My introduction to Robert Crais was via Hostage, his first stand-alone book after 8 novels featuring wise-cracking, Hawaian shirt loving PI Elvis Cole and tough and taciturn partner Joe Pike.
Hostage was a crackling read, introducing some pretty nifty twists to the whole hostage/negotiator scenario. It spurred me to pick up LA Requiem, 8th in the Cole/Pike series, but no handicap as they're all pretty stand-alone, barring a few developments on its' heroes' personal front that stretches across a few books.
As Crais himself mentiones in his web-site, start with his stand alone's and discover Cole/Pike via Requiem as it's the book that elevated a series of wise-cracking PI capers to serious Crime Thriller category, ratcheting Crais up to breathe that rarefied air in the stratosphere where heavyweight practicioner's of the craft like Michael Connelly ply their trade.

══════════════════════════════

§ **What the task asks**
Reproduce the passage of the Robert Crais review that begins at the words "Hostage was a" and stops after "a few books.". Work only from the Robert Crais review.

§ **Data excerpt**
══════════════════════════════

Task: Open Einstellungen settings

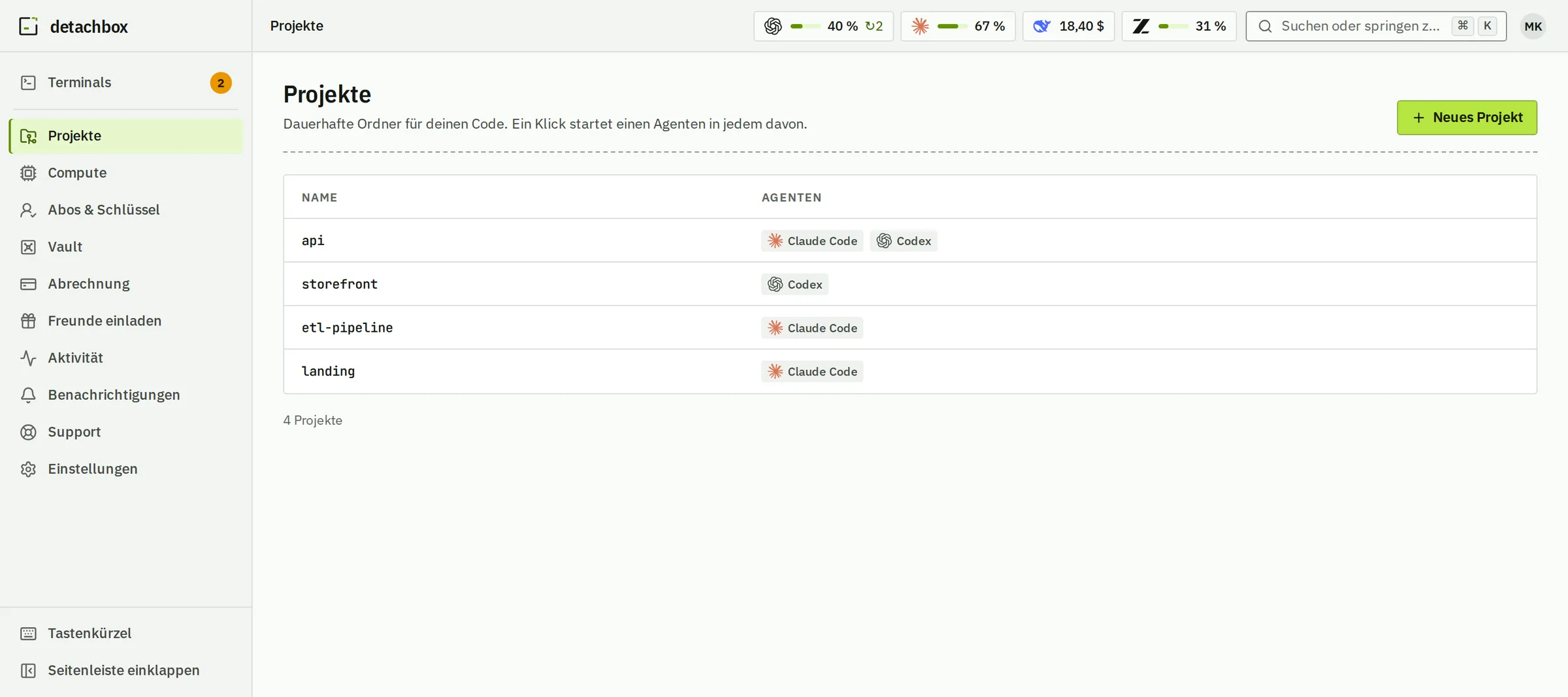Action: pos(125,469)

══════════════════════════════

§ **Result for this exercise**
Hostage was a crackling read, introducing some pretty nifty twists to the whole hostage/negotiator scenario. It spurred me to pick up LA Requiem, 8th in the Cole/Pike series, but no handicap as they're all pretty stand-alone, barring a few developments on its' heroes' personal front that stretches across a few books.